Task description >> Reproduce verbatim the lines of the material, from the line containing "680x434 pixels. At" through the end of the material, both ends included. Omit the pictures from your answer.

Records >>
━━━━━━━━━━━━━━━━━━━━

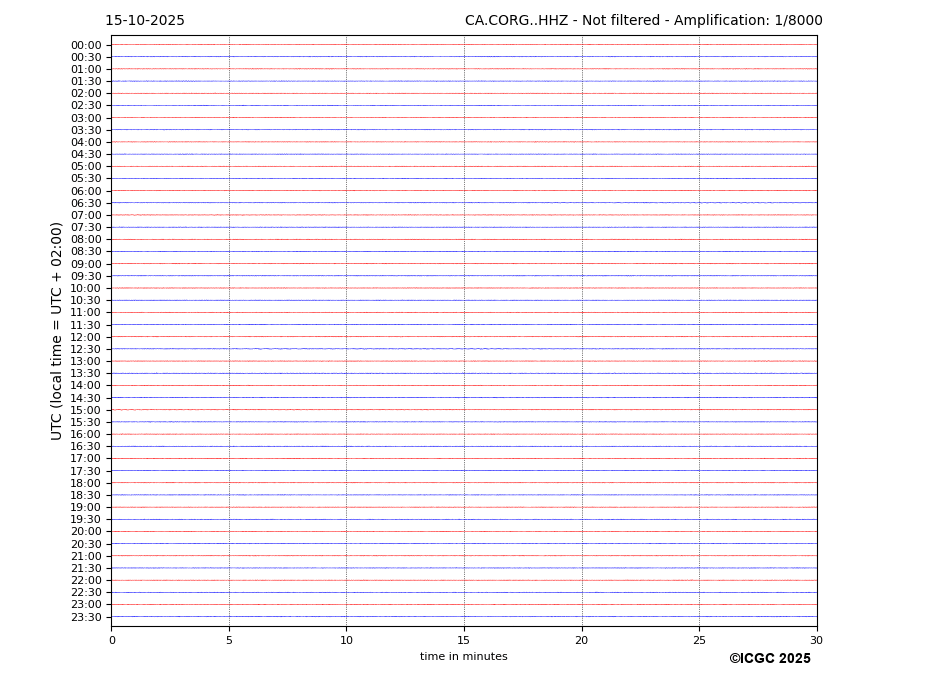Select the 06:30 time row label
The height and width of the screenshot is (696, 927).
pos(86,203)
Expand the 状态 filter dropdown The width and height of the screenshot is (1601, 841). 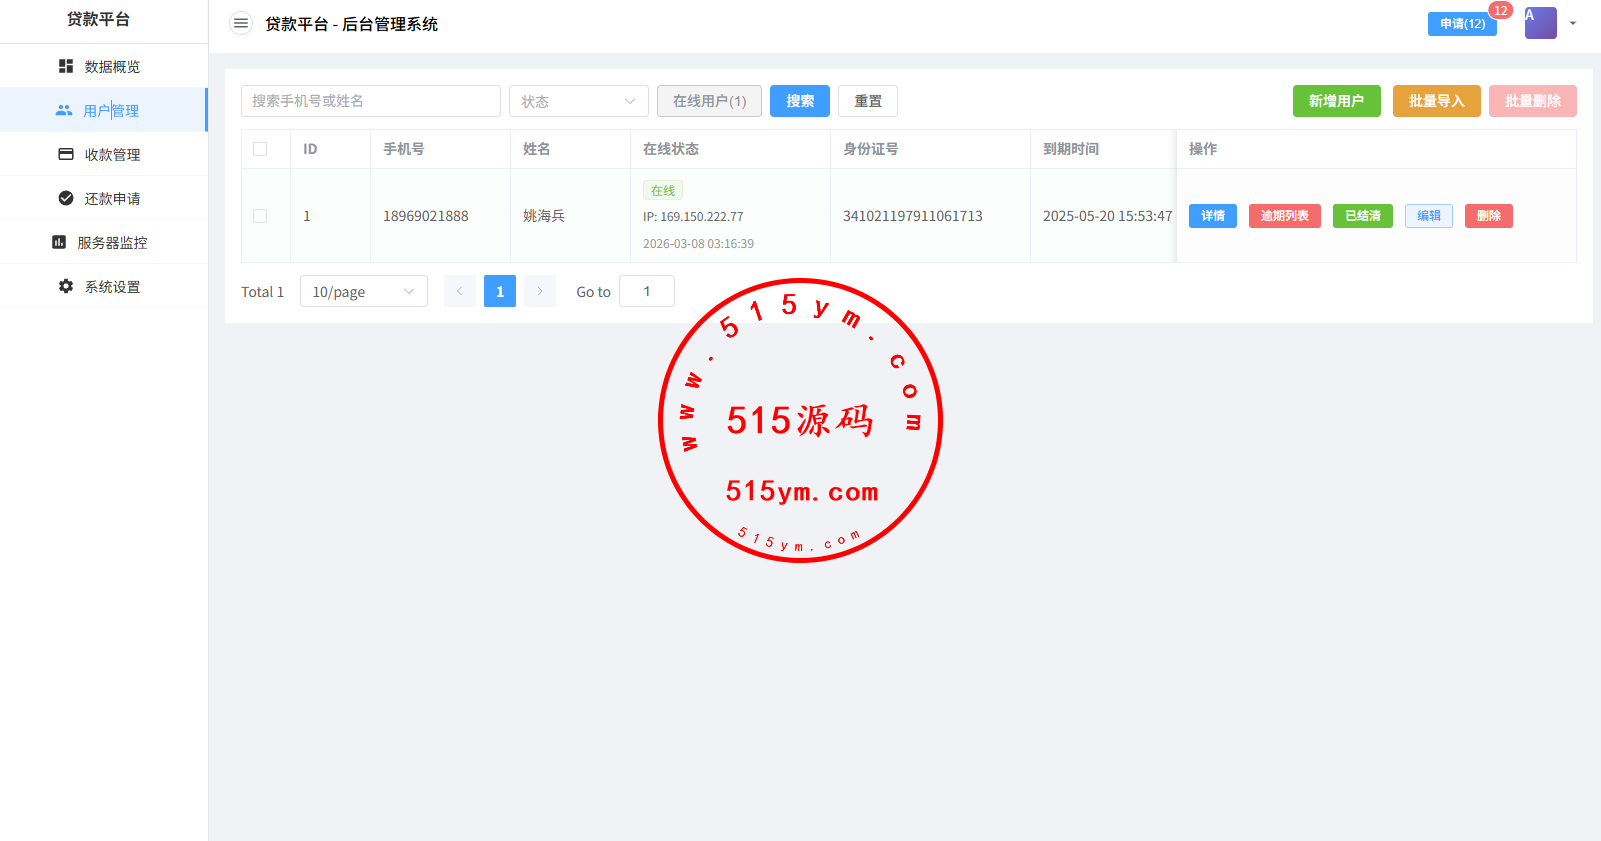(578, 101)
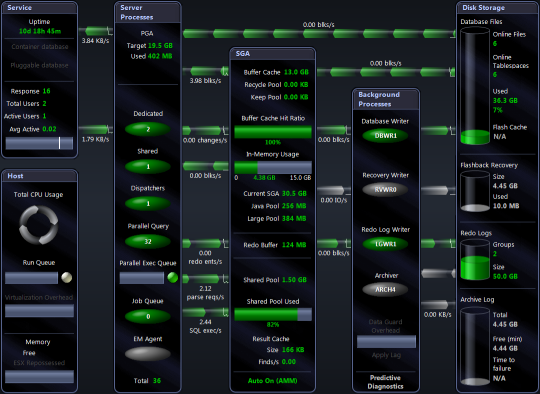This screenshot has height=394, width=540.
Task: Click the Redo Logs green cylinder
Action: [x=475, y=260]
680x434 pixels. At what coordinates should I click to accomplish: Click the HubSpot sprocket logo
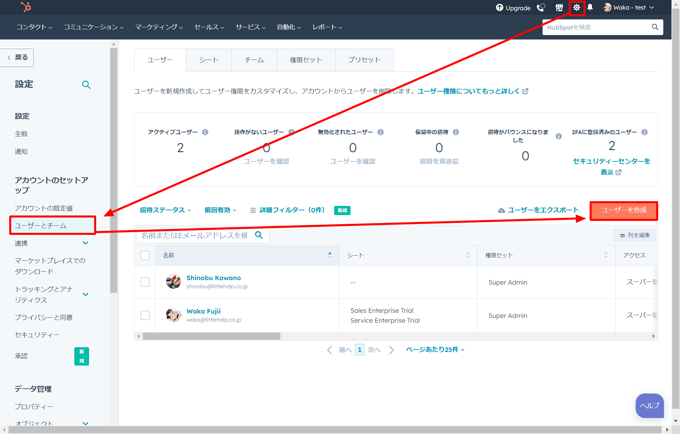[25, 8]
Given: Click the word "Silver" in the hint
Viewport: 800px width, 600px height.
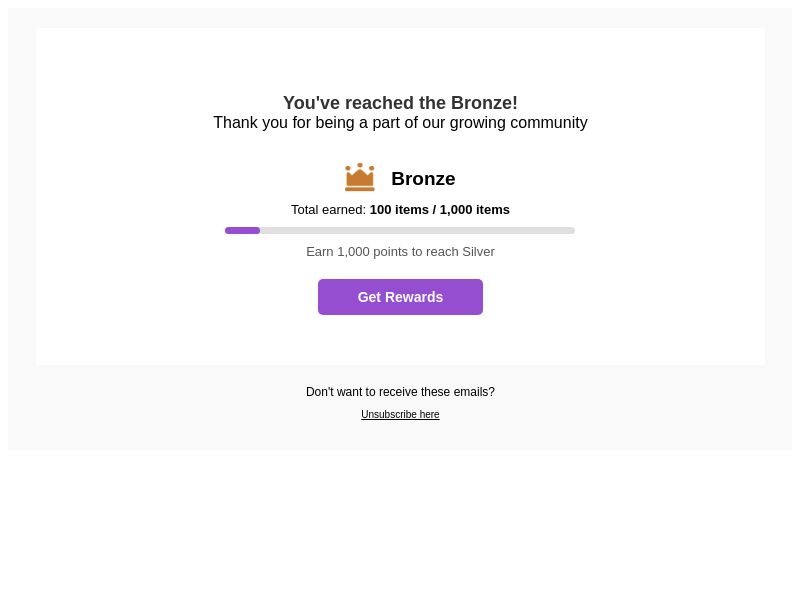Looking at the screenshot, I should 478,252.
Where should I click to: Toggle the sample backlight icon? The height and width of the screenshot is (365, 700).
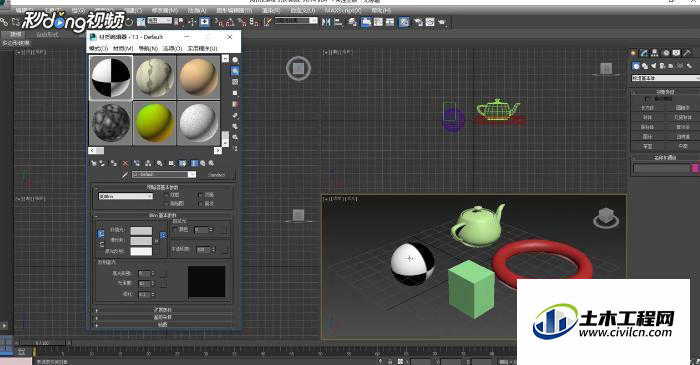click(235, 71)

━━━━━━━━━━━━━━━━━━━━

Written solution >>
680x434 pixels. At what coordinates should I click to accomplish: Click the HubSpot sprocket logo
[25, 8]
Given: Click the word "Silver" in the hint
Viewport: 800px width, 600px height.
Looking at the screenshot, I should 478,252.
Where should I click to: Toggle the sample backlight icon? The height and width of the screenshot is (365, 700).
click(235, 71)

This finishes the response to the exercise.